Austin Rivers didn’t just take a shot at lazy draft discourse, he aimed at the incentive structure that keeps it alive.
“KD has gotten 100,000 guys drafted because people thought in their delusional minds they’re getting another KD,” Rivers said, arguing that front offices keep talking themselves into long, thin scorers as if the Kevin Durant blueprint is something you can simply photocopy. “He’s 1 of 1 type player. I’m tired of people see f*cking Thon Maker & they’re like ‘Kevin Durant!’ There’s only 1 KD.”
“Kevin Durant has gotten 100,000 players drafted because people thought in their delusional minds that they’re gonna get another Kevin Durant. There hasn’t been one since and there hasn’t been one before him. He’s a 1 of 1 type of player.”
—Austin Riverspic.twitter.com/Yf02BfPA9d
— ClutchPoints (@ClutchPoints) December 31, 2025
It’s a rant, sure, and “100,000” is obviously hyperbole, but the core point hits because it’s rooted in how the league drafts, talks, and dreams. Durant is one of the rarest player builds the sport has ever produced: a near-seven-footer who can score at every level, create off the dribble like a guard, and punish any coverage you choose. He was the No. 2 pick in 2007 and went on to win the 2014 MVP, multiple scoring titles, and championships, the kind of résumé that turns a single archetype into a decade-long obsession.
That obsession isn’t random. Modern roster-building is an arms race for tall wings who can shoot, handle, and defend multiple positions, the most expensive, scarce commodity in the league. If you can draft one, you save yourself from paying for one. If you can draft a super version, you change your franchise. And because Durant exists, teams keep convincing themselves the next one is out there.
Where Rivers’ argument gets sharp is in the way he links that chase to overreach: the leap from “intriguing physical tools” to “future Hall of Fame scorer,” powered by highlight reels, workouts, and a front office’s fear of missing the outlier.
Thon Maker is the kind of name Rivers uses because it instantly conjures that era of “unicorn” hunting, lengthy prospects being framed as perimeter-skilled bigs with limitless upside. Maker was drafted 10th in 2016 by Milwaukee, a 7-footer who arrived via the prep-school route and was marketed in part around unusual mobility for his size.
The problem isn’t that Maker was a bad bet in theory. It’s that Durant-level outcomes are so rare that using KD as the mental model skews expectations from the start, for executives, fans, and especially the player.

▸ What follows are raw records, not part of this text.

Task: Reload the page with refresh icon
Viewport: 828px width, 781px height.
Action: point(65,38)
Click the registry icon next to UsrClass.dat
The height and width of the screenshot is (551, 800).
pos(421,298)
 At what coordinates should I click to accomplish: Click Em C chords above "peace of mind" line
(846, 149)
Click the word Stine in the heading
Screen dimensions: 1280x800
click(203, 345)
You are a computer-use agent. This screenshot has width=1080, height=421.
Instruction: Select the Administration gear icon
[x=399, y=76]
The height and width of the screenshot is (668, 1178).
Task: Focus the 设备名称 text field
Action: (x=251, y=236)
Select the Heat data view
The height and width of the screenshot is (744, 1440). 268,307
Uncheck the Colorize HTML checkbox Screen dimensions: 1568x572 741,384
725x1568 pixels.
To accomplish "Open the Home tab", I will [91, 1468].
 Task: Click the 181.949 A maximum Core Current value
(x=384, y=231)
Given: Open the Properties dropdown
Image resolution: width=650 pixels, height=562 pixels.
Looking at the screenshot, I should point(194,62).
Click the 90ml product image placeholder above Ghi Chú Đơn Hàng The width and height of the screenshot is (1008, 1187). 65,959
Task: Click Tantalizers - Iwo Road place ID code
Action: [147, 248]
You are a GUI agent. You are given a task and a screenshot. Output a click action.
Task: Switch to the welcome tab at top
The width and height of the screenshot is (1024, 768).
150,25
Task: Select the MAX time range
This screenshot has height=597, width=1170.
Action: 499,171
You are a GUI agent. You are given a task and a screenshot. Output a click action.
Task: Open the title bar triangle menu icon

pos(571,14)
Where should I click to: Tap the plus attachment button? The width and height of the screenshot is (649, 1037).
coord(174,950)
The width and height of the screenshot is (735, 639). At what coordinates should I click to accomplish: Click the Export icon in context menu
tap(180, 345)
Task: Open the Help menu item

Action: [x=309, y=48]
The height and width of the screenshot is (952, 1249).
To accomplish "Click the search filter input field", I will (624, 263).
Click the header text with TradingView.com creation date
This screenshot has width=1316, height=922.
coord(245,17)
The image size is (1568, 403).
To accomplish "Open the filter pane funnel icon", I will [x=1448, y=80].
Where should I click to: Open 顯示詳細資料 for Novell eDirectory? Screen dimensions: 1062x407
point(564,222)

And that’s the real draft trap Rivers is calling out: when teams believe they’re drafting a type rather than a person. The league isn’t wrong to covet length, shooting, and ball skills. It’s wrong when the evaluation becomes cosplay, when a prospect’s frame becomes a shortcut to imagining a superstar instead of a prompt to ask tougher questions. Can he separate against NBA athletes? Can he make the second read? Can he score efficiently without being force-fed touches? Can he survive defensively when teams drag him into actions every trip? Most “KD comparisons” dissolve right there, because Durant wasn’t just tall and skilled, he was historically skilled, historically productive, and historically durable in the ways that matter for a heliocentric scorer.
Rivers’ frustration is also a critique of the language that surrounds the process. “Next KD” is a compliment that quietly becomes a demand. It inflates draft stock, then hardens into disappointment when the player turns out to be… a normal NBA player. And normal NBA players, especially tall ones with some touch, are valuable. They just aren’t Kevin Durant.
“There’s only 1 KD,” Rivers said.
That’s the line scouts and executives understand intellectually, but the market keeps testing emotionally. Because every draft is a lottery ticket, and Durant is the jackpot that convinces people the odds are better than they are.